___ Given information

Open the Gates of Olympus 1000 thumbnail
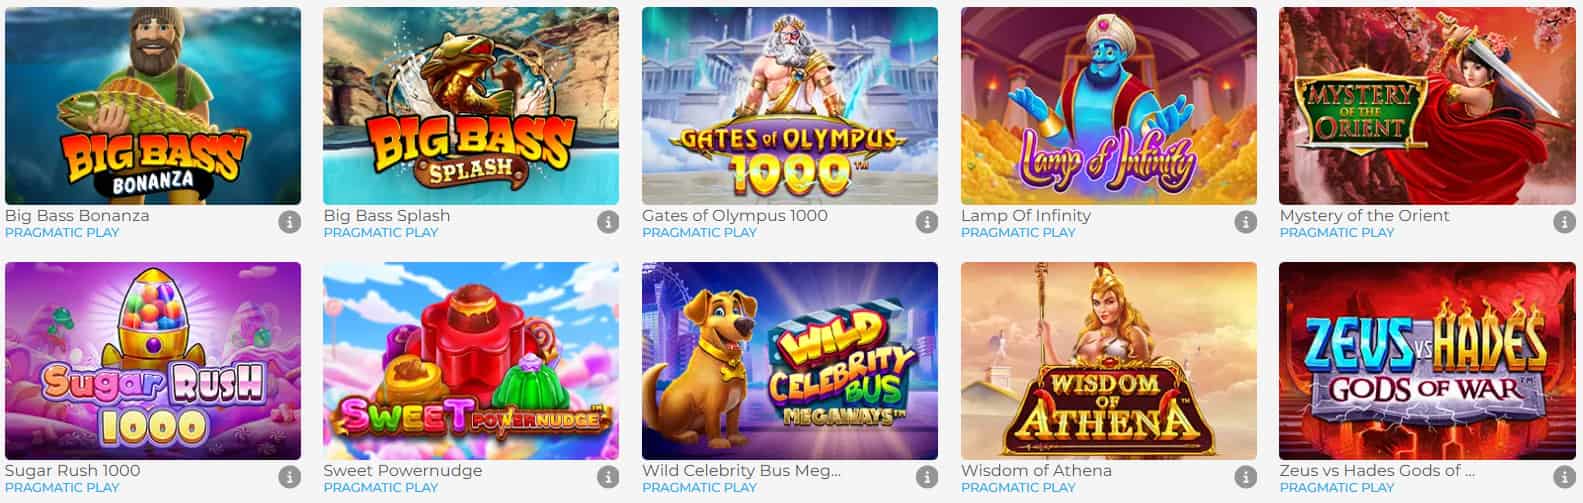(790, 106)
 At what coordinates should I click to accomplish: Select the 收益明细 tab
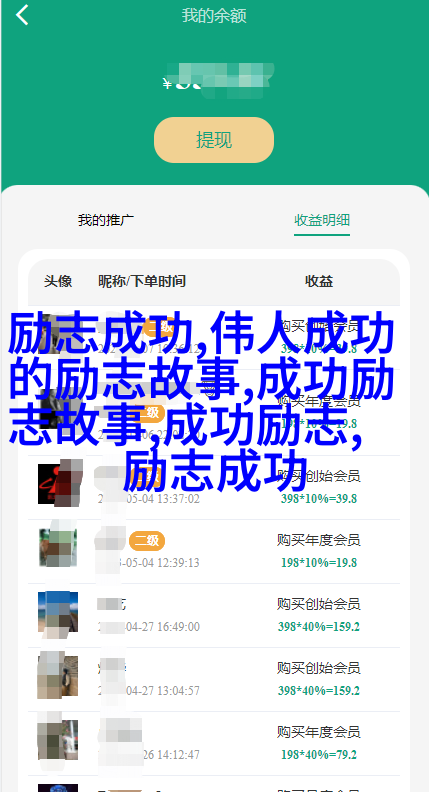click(x=322, y=220)
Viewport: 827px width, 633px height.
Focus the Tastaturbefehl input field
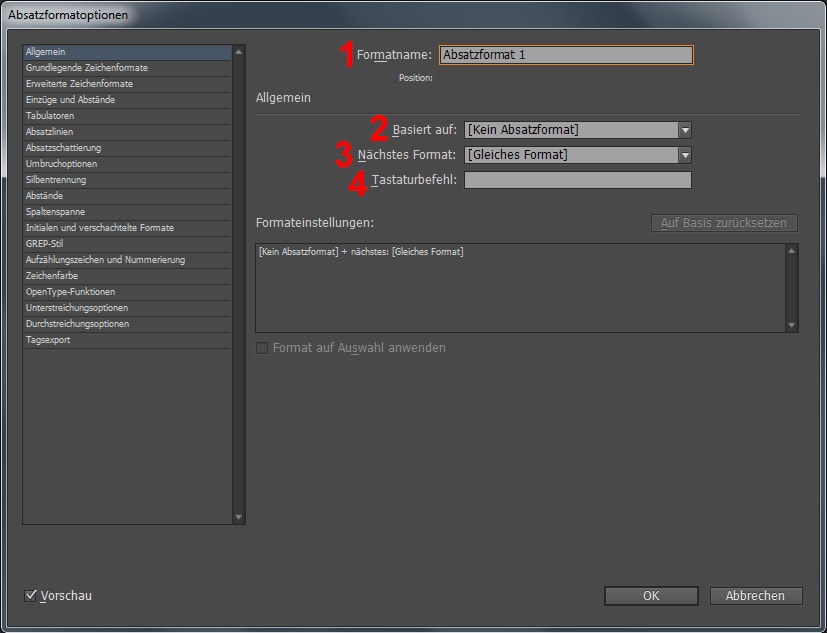(x=577, y=180)
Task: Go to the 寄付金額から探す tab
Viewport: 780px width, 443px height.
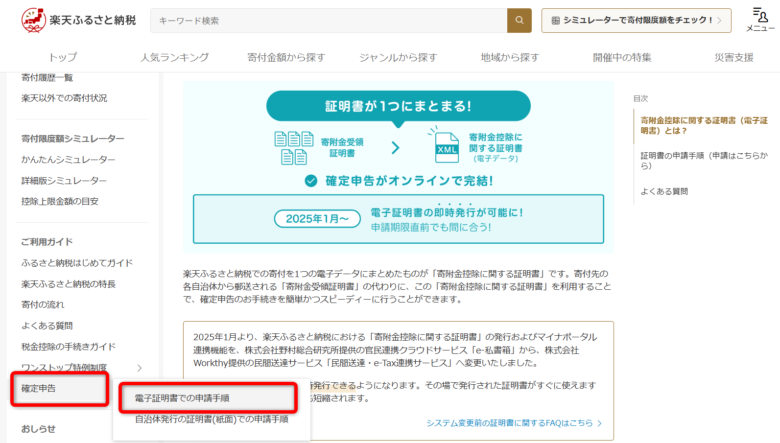Action: [x=288, y=57]
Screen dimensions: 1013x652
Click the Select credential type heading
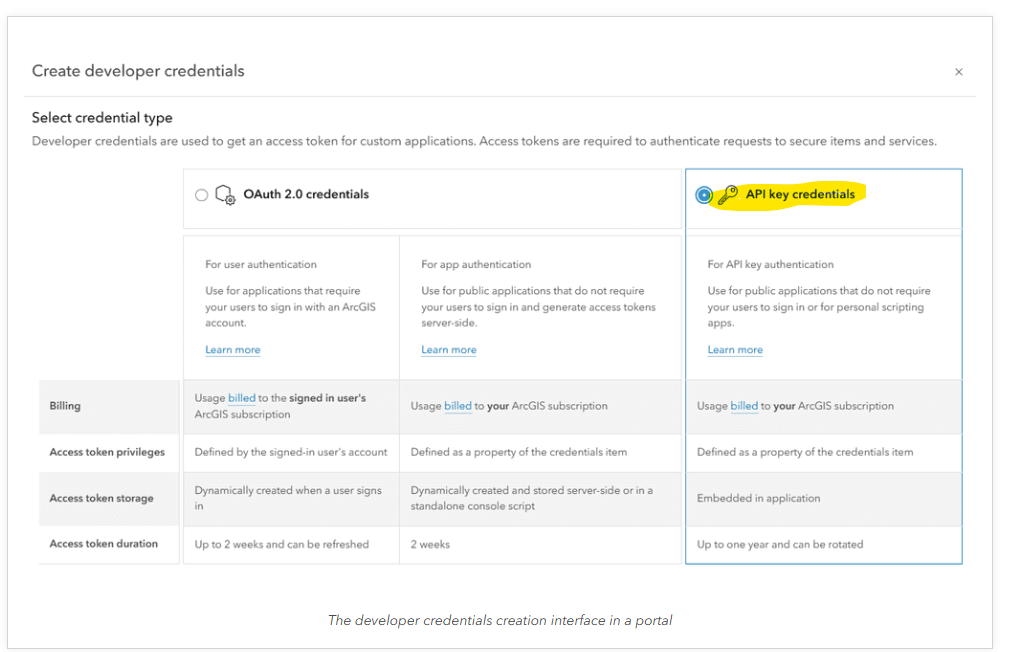tap(100, 117)
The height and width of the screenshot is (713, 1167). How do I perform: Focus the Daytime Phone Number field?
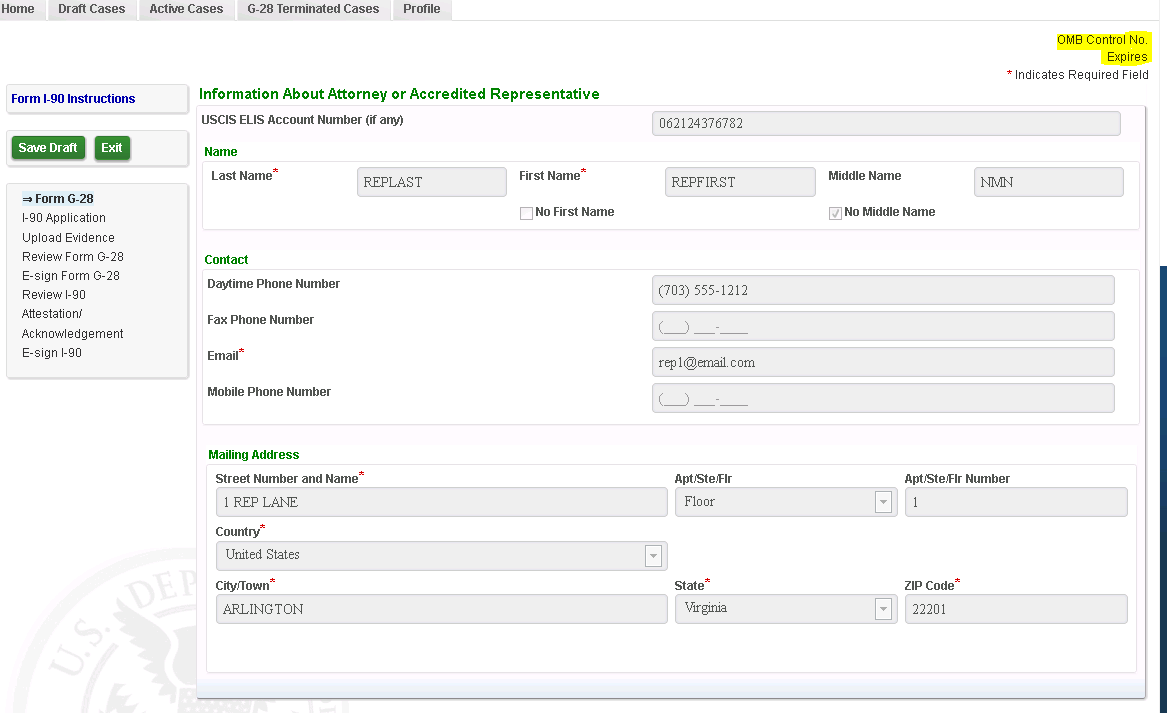click(882, 291)

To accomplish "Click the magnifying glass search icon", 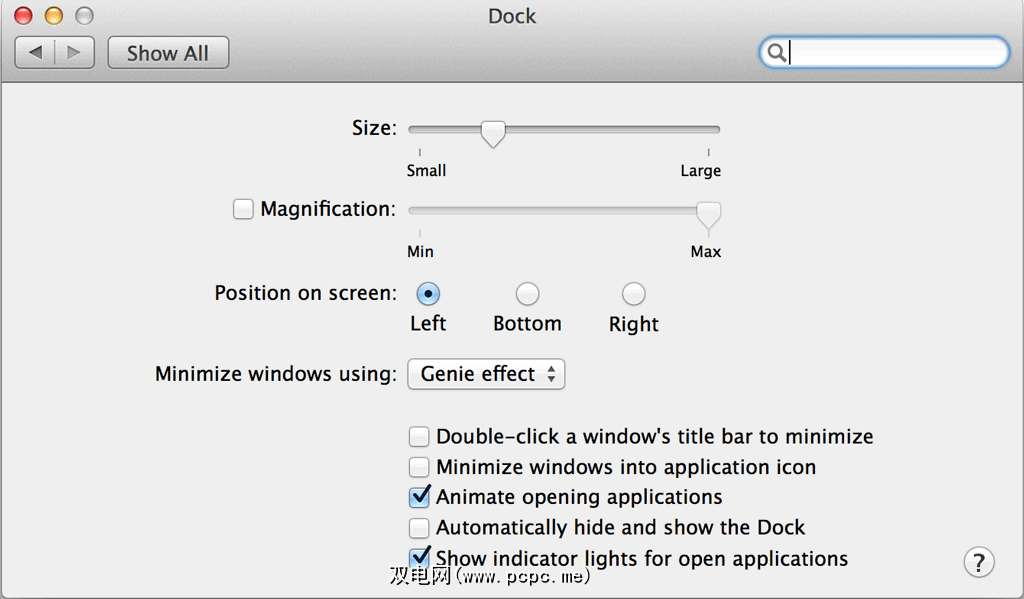I will coord(775,53).
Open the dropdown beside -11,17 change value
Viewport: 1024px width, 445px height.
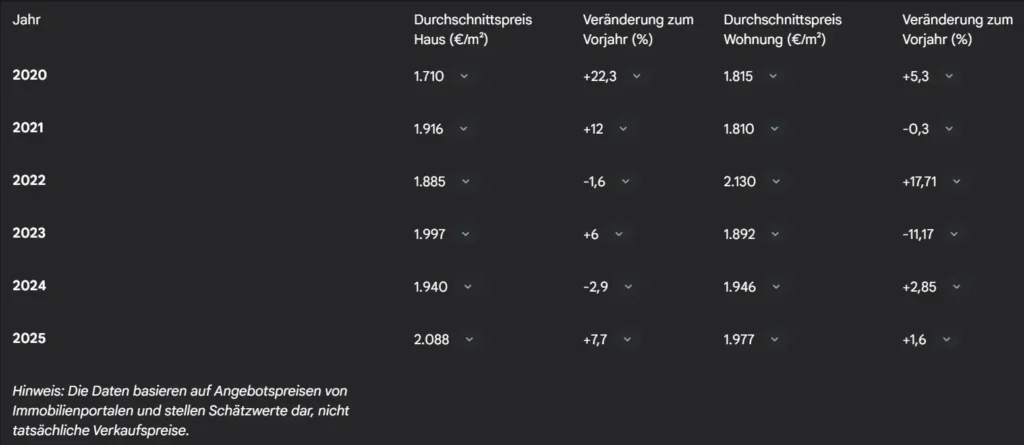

______

This task calls for the lines from the line containing "Open the dropdown beside -11,17 change value" through the end of the listing, set down exactly and only, with pictures omitted.

» Output below:
Open the dropdown beside -11,17 change value
Viewport: 1024px width, 445px height.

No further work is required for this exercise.